Understanding the magic number 0x07EFEFEFF used for strlen optimization


I stumbled upon this answer regarding the utilization of the magic number 0x07EFEFEFF used for strlen's optimization, and here is what the top answer says:

Look at the magic bits. Bits number 16, 24 and 31 are 1. 8th bit is 0.

  • 8th bit represents the first byte. If the first byte is not zero, 8th bit becomes 1 at this point. Otherwise it's 0.
  • 16th bit represents the second byte. Same logic.
  • 24th bit represents the third byte.
  • 31th bit represents the fourth byte.

However, if I calculate result = ((a + magic) ^ ~a) & ~magic with a = 0x100, I find that result = 0x81010100, meaning that according to the top answerer, the second byte of a equals 0, which is obviously false.

What am I missing?

Thanks!


Solution

  • The bits only tell you if a byte is zero if the lower bytes are non-zero -- so it can only tell you the FIRST 0 byte, but not about bytes after the first 0.
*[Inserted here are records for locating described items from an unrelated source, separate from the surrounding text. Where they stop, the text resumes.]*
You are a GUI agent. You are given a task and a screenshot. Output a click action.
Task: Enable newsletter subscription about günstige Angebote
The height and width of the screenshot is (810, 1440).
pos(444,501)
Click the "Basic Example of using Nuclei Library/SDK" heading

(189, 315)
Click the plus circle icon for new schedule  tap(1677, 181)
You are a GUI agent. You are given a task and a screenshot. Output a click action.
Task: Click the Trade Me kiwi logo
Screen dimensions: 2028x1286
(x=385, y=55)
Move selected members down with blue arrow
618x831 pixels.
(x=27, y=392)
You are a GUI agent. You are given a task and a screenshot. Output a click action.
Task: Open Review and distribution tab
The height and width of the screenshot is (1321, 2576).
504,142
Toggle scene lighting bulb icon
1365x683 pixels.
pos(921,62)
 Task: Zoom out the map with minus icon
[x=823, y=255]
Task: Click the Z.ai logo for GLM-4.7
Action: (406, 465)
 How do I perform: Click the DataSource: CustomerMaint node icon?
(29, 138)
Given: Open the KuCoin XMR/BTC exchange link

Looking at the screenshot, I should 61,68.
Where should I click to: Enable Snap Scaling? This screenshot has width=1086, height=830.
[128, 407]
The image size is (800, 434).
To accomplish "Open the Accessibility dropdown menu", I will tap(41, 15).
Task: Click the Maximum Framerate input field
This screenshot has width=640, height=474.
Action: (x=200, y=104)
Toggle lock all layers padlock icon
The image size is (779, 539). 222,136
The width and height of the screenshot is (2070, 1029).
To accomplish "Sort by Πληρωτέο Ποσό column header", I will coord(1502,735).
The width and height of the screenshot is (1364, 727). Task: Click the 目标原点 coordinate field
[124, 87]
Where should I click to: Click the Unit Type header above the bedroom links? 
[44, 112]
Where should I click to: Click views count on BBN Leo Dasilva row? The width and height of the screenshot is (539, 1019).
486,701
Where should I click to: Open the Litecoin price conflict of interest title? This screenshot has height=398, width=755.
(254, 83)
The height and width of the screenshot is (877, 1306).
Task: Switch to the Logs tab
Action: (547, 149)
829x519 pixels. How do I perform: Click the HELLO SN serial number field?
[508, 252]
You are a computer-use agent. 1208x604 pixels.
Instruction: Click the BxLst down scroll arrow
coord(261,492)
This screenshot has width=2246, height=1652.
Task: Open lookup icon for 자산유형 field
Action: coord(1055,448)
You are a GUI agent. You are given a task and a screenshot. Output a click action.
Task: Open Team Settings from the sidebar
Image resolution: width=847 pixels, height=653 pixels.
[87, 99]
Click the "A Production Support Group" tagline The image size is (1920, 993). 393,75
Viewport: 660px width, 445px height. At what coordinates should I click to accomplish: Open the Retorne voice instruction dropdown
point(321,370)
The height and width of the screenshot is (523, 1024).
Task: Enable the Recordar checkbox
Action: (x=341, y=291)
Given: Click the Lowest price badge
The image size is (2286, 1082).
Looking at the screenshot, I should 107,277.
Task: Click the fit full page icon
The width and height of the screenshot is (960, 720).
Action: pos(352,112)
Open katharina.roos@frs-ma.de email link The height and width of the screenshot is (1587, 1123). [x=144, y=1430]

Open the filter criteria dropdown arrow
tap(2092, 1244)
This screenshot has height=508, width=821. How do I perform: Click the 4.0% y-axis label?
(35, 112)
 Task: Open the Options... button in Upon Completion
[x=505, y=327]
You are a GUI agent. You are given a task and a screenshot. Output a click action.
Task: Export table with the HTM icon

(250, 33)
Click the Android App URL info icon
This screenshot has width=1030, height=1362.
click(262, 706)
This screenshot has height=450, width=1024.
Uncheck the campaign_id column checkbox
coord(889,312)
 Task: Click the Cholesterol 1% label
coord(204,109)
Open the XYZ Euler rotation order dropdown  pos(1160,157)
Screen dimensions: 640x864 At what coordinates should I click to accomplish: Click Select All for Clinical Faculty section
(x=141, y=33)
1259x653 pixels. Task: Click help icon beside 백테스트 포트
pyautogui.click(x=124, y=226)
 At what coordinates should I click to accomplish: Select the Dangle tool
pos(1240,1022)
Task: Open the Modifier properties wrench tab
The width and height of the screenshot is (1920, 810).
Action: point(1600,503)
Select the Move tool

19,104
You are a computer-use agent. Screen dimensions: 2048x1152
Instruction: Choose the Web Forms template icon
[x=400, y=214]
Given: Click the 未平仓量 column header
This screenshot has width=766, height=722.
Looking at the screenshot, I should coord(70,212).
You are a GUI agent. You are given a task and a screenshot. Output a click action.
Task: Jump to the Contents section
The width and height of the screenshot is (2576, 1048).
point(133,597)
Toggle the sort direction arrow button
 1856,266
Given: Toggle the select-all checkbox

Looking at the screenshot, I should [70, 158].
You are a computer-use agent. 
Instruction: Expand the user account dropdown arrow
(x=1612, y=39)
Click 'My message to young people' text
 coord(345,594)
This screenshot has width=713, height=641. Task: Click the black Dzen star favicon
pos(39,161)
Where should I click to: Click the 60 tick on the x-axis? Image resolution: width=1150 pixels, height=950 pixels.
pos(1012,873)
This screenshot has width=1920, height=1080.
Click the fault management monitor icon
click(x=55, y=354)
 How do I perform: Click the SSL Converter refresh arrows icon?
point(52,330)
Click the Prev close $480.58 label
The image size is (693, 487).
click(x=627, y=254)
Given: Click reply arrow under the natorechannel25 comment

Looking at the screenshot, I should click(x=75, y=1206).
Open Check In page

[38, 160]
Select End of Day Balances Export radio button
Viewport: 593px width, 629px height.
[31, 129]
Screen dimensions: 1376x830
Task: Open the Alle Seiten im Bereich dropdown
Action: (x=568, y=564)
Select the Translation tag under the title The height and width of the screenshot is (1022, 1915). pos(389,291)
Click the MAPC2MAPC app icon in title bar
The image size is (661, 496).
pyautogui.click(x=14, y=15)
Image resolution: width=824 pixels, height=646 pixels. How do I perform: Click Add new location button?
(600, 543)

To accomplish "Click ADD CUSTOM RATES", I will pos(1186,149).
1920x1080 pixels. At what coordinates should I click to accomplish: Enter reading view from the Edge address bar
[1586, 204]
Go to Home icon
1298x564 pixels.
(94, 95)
    • bit8=1 means first byte is zero. Other bytes, unknown
    • bit8=0 means first byte is non-zero
    • bit8=0 & bit16=1 means second byte is zero, higher bytes unknown
    • bit8=0 & bit16=0 mans first two bytes are non-zero.

    Also, the last bit (bit31) only tells you about 7 bits of the last byte (and only if the first 3 bytes are non-zero) -- if it is the only bit set then the last byte is 0 or 128 (and the rest are non-zero).